Me preguntó hace algunos días el senador Iván Cepeda si yo consideraba que los acuerdos de La Habana eran legítimos. Le contesté que eran legales y que por eso los respetábamos, y tratábamos de modificarlos mediante mecanismos legales. Él concluyó que los consideraba legítimos. No es así. Una cosa es la legalidad, y otra la legitimidad. La primera se refiere a si la reconocemos como parte del cuerpo jurídico que nos rige, y otra si nos sentimos compelidos a cumplirla. La legitimidad debiera producirla el haber seguido todos los procedimientos legales y el hecho de que los legisladores, por ser representantes democráticos, deben estar sintonizados con el “sentimiento nacional”. Sin embargo, ninguno de esos dos requisitos se cumplió.
La representación democrática en el gobierno Santos sufrió una de sus peores afecciones. La “mermelada” y el ejercicio autoritario del poder sirvieron para distorsionar las preferencias de los representantes y de las instituciones. Todo el que no apoyara la negociación o los acuerdos era graduado de enemigo de la paz, y estigmatizado como guerrerista. Una falsa narrativa de que quien no acompañaba los acuerdos de La Habana quería la guerra, quería el exterminio, era causante de la violencia impedía el libre ejercicio de la disidencia y el desacuerdo.
A ello se sumaron las dádivas con el presupuesto estatal: mermelada para los congresistas, los medios de comunicación, los mandatarios locales. Llegamos al extremo vicioso de que el propio Presidente pedía el voto favorable de la ciudadanía ofreciendo a cambio inversiones presupuestales nacionales.
Los magistrados de las Altas Cortes -en especial la Constitucional- fueron elegidos con el propósito de garantizar la continuidad de los acuerdos. Aquello me parece una de las más duras afrentas al equilibrio de poderes; rompió la independencia en el juicio de lo constitucional. En vez de someter el juicio de los acuerdos de La Habana a los preceptos constitucionales, se sometió la interpretación constitucional al texto de los acuerdos.
Más aún, la ciudadanía explícitamente rechazó los acuerdos mediante el voto en el plebiscito. Eso tampoco sirvió. Usaron el andamiaje ya explicado y con unos modestos cambios impusieron el grueso de los textos. Fue un momento de inflexión: las instituciones dejaron de ser representativas y democráticas, (afortunadamente solo en lo que se refiere a los acuerdos).

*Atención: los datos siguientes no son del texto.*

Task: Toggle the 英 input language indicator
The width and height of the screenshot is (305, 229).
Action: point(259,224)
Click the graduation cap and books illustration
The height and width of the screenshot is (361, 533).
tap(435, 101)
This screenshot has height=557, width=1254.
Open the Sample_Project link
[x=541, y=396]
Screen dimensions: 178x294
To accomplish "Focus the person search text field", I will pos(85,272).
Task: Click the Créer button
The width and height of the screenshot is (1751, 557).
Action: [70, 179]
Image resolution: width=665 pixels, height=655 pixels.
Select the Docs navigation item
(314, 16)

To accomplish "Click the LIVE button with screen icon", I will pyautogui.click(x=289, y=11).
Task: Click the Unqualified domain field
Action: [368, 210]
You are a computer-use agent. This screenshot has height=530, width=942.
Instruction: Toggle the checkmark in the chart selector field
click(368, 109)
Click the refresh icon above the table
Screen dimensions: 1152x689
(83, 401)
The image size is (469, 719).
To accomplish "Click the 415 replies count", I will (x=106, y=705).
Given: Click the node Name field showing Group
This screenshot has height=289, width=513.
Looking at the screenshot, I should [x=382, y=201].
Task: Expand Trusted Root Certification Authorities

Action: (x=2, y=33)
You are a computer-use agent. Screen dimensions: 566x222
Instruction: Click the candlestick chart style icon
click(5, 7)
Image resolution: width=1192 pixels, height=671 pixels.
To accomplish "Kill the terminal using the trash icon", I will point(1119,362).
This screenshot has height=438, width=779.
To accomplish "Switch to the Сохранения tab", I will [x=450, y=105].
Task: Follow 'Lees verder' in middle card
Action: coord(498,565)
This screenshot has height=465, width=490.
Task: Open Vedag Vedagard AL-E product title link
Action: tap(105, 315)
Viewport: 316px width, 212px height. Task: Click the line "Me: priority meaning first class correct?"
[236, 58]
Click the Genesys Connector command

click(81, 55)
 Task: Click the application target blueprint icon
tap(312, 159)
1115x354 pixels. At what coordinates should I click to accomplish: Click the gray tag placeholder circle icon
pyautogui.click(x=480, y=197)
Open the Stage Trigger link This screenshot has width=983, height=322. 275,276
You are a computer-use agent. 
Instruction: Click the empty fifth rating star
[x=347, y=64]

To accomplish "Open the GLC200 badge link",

¿Legítimos? No, no son legítimos. Tiene, eso sí, una apariencia de legalidad. Están contenidas en leyes aprobadas con procedimientos aparentemente legales (aunque insisto en que el fast-track era inconstitucional) y blindada por sentencias de la Corte (cuyos magistrados fueron elegidos incluso cambiados con ese propósito). Pero ahí están. Ilegítimos en su contenido y en su forma, pero protegidos por la tenue presunción de legalidad.
Si fuéramos enemigos de la paz -como nos han llamado- entonces podríamos decir, como han dicho, otros que desconocemos esas normas por ilegítimas, que las implicamos, que son inexistentes. Pero nosotros creemos en las instituciones y en construirlas, por eso insistimos en modificarlos a través de las vías legales.
Por eso es tan grave que insistan en que son inmodificables; todo en una democracia está abierto a la discusión. No se entiende cómo pueden modificar el “contrato social” nuestra Constitución para complacer a un grupo violento, en contra de la voluntad de la mayoría. Y menos cómo quienes dicen que la “paz” con ese grupo amerita una negociación, son incapaces de negociar con ese medio país que no somos violentos, pero que existimos, hacemos parte y queremos seguir haciendo parte. De eso se trata. Los acuerdos revestidos de su legalidad son ilegítimos, y su único destino posible, es ser modificados.